Jobs →
1. In the helmet forum thread, what does rkj__ say their helmet is worth?
2. Rewrite the helmet forum thread from "## rkj__ (Feb" through "(Dec 27, 2008)", putting "better airflow" in place of "more vents".

Text excerpt →
** begin **

Didn't even hurt, helmet destroyed, brain unharmed.

Shiggy's advice was more to the point, the ONLY important thing is FIT.


----------



## Dremer03 (Jun 19, 2009)

CaveGiant said:


> Shiggy's advice was more to the point, the ONLY important thing is FIT.


The protection it provides is the most important thing, fit is most definitely second.


----------



## AZ (Apr 14, 2009)

Dremer03 said:


> The protection it provides is the most important thing, fit is most definitely second.


If it does not fit properly the protection level the helmet provides is reduced , so I humbly suggest that fit is the most important component .


----------



## jeffscott (May 10, 2006)

MonkeyTrail said:


> i guess i need to go to lbs and get measure for a helmet. dont want to spend a lot also dont mind buying a older model to save some cash.


One last point after you get a helmet that fits well....

Don't ride as though the helmet is gonna save your life...

I have two helmets one for winter and one for summer....

Can't remember what I paid for either one five years ago, they both fit real nice though.


----------



## Guy Cool (Oct 3, 2008)

I just got a new Giro off of pricepoint and they have a good helmet sizing chart and my new helmet feels great. I got a 2009 version and saved some money over the 2010 model.


----------



## rkj__ (Feb 29, 2004)

My helmet is worth $38 CAD.

The more expensive helmets are lighter, have more vents, and hence use less material. It takes more engineering costs to make a helmet meet the required safety standards with so little material, hence the helmets cost more. Sometimes the more expensive helmets look cooler too.


----------



## ae111black (Dec 27, 2008)

My helmet is Priceless...........because when it actually needs to do it's job, it's there!!!

BTW I ride a Giro Hex and a older Troxel TLD (Troy Lee Designs)


----------



## Blksocks (Dec 22, 2009)

Dremer03 said:


> A 300 dollar helmet wont protect you more or less than a 15 dollar helmet, unless its full face. Helmets are made to a government standard so they can all take the same amount of crash damage and protect your head the same. Higher priced helmets are simply just lighter and vent better.
> 
> I ride a K Mart Schwinn helmet, with no problems cost me literally 16 dollars.

** end **

Source data →
** begin **

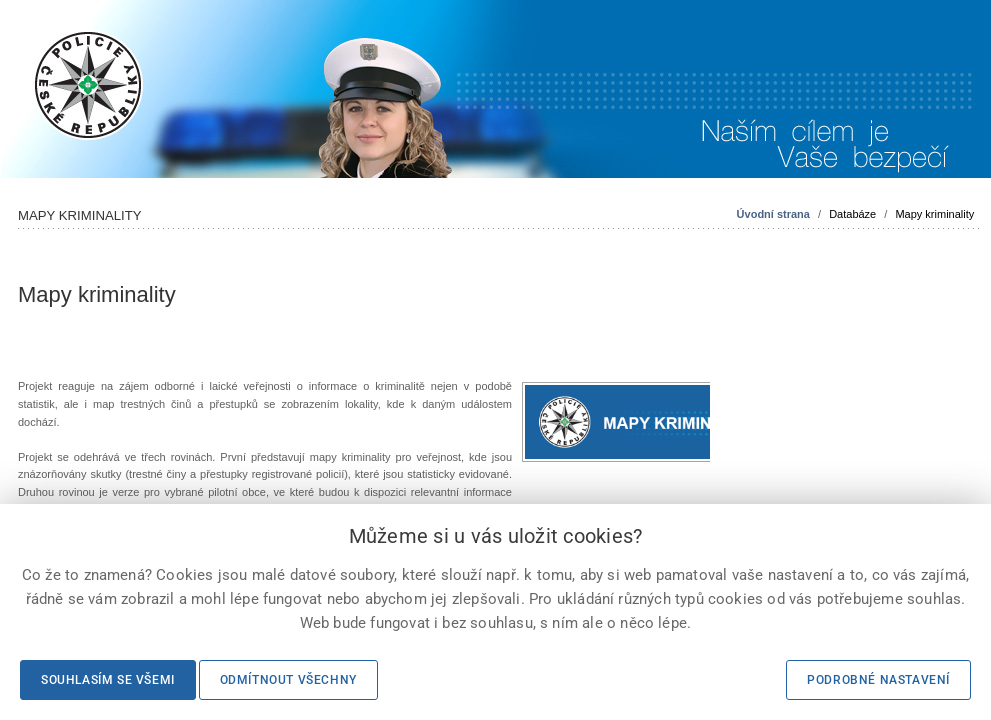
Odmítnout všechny (288, 680)
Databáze (852, 214)
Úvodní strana (773, 214)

** end **

Task solutions →
1. $38 CAD.

2.
## rkj__ (Feb 29, 2004)

My helmet is worth $38 CAD.

The more expensive helmets are lighter, have better airflow, and hence use less material. It takes more engineering costs to make a helmet meet the required safety standards with so little material, hence the helmets cost more. Sometimes the more expensive helmets look cooler too.


----------



## ae111black (Dec 27, 2008)